### Text section:

------

Colombian landmark ruling on copyrights: “without profit there is no criminal offence”
Opinion > the NotebookBy David Sasaki
Monday 12 May 2008 20:57 COT
In a landmark ruling, the Supreme Court of Colombia, the highest criminal judicial tribunal and Cassation Court (deals with the Cassation procedures also known in other juridical traditions as right of appeal on points of law), determined that in order to establish a criminal violation of copyright, it is necessary to find if the criminal conduct is for profit-making, if it causes effective injury and if the intention is to cause harm on the right holder.
Judicial interpretation on copyright issues is scarce and uncertain in Colombia. In this context, the Supreme Court’s Cassation ruling 29,188 released 2 weeks ago (30 April 2008) has set guidelines for "the development of national jurisprudence on the nature, scope and meaning of the criminal protection of copyright".
The reasoning behind the judgement involves the transformation of three key points for the interpretation of the rules of criminal copyright: 1. The Berne three steps test (Art. 9.2 Berne Convention that was replicated by Art. 21 Decision 351 of the Andean Community) is an interpretation issue for the judge. 2. The profit-making has to be analysed as a subjective element when approaching criminal offences related to the economic rights of authorship on Copyright (Colombia’s system is derived from the “rights of author” tradition). 3. The mere use of illegal software is not a crime.
The facts giving rise to this judgement are as follows: In 1999, Mr. Guillermo Vélez offered to transfer music from vinyl to digital format on CD-Audio for a price of 5,000 Colombian pesos (approx US$3). This conduct was denounced by Colombian Association of Producers of Phonograms (ASINCOL), who believed that the behaviour could constitute crime against the economic rights of authorship. The computers in which Mr. Vélez conducted the format transfer used unlicensed software (MS-Windows 98, MS-Office 97, MS-99 Encarta, etc). The judge in first and second instance condemned Mr Vélez to a 2 years prison sanction.
The Court addressed several issues on rights of author and copyright systems in the reasoning part of the decision. In this sentence, an important reference is made to the system of fair use in copyright system, and to the model of exceptions and limitations of author’s rights approach; they are explained as necessary balance elements on the intellectual property system. The Court carried out an analysis of the criminal conducts regarding crimes against economic rights on the copyright system, emphasizing that the legal right protected is the economic content of those privileges, therefore a significant injury must be proved to establish that the action conforms to a criminal nature.

------

### Supplied records:
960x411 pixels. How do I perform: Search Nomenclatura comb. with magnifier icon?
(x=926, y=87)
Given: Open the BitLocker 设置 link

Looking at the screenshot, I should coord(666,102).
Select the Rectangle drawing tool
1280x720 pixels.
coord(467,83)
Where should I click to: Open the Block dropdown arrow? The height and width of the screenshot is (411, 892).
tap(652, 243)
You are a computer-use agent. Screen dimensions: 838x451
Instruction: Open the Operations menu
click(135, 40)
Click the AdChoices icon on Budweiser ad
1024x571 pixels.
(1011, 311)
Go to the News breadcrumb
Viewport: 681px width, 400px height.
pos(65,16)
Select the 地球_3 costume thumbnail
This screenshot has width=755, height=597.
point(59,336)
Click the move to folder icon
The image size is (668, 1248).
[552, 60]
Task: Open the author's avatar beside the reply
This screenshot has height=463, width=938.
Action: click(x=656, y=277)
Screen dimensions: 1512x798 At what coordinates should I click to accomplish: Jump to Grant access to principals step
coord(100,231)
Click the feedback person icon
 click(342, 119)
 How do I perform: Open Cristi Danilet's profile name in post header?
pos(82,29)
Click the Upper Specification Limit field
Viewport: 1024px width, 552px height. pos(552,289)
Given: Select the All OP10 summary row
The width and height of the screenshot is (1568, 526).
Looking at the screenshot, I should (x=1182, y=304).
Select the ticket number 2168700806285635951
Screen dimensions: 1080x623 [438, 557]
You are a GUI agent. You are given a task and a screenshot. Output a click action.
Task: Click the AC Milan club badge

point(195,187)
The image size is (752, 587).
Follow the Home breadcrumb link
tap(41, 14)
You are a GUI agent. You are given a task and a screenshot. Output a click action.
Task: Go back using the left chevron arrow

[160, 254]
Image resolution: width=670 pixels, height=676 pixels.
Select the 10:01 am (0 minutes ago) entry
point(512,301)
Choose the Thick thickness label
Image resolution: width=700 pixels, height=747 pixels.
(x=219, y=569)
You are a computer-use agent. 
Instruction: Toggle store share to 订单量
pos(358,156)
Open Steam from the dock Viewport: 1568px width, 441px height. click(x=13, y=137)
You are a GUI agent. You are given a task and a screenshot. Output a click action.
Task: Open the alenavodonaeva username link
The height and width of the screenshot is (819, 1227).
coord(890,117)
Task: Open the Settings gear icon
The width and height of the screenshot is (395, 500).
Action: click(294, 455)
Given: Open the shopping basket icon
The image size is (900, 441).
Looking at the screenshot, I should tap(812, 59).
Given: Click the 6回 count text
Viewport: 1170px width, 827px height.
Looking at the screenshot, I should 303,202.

------

### Problems and tasks:
A - According to the article on the Colombian copyright ruling, what price did Mr. Vélez charge to transfer music from vinyl to CD-Audio?
B - Reproduce the rows verbatim, starting at the line that contains "Go to the News breadcrumb" and stopping after the line that contains "(x=219, y=569)".

### Solutions per task:
A - 5,000 Colombian pesos (approximately US$3).

B -
Go to the News breadcrumb
Viewport: 681px width, 400px height.
pos(65,16)
Select the 地球_3 costume thumbnail
This screenshot has width=755, height=597.
point(59,336)
Click the move to folder icon
The image size is (668, 1248).
[552, 60]
Task: Open the author's avatar beside the reply
This screenshot has height=463, width=938.
Action: click(x=656, y=277)
Screen dimensions: 1512x798 At what coordinates should I click to accomplish: Jump to Grant access to principals step
coord(100,231)
Click the feedback person icon
 click(342, 119)
 How do I perform: Open Cristi Danilet's profile name in post header?
pos(82,29)
Click the Upper Specification Limit field
Viewport: 1024px width, 552px height. pos(552,289)
Given: Select the All OP10 summary row
The width and height of the screenshot is (1568, 526).
Looking at the screenshot, I should (x=1182, y=304).
Select the ticket number 2168700806285635951
Screen dimensions: 1080x623 [438, 557]
You are a GUI agent. You are given a task and a screenshot. Output a click action.
Task: Click the AC Milan club badge

point(195,187)
The image size is (752, 587).
Follow the Home breadcrumb link
tap(41, 14)
You are a GUI agent. You are given a task and a screenshot. Output a click action.
Task: Go back using the left chevron arrow

[160, 254]
Image resolution: width=670 pixels, height=676 pixels.
Select the 10:01 am (0 minutes ago) entry
point(512,301)
Choose the Thick thickness label
Image resolution: width=700 pixels, height=747 pixels.
(x=219, y=569)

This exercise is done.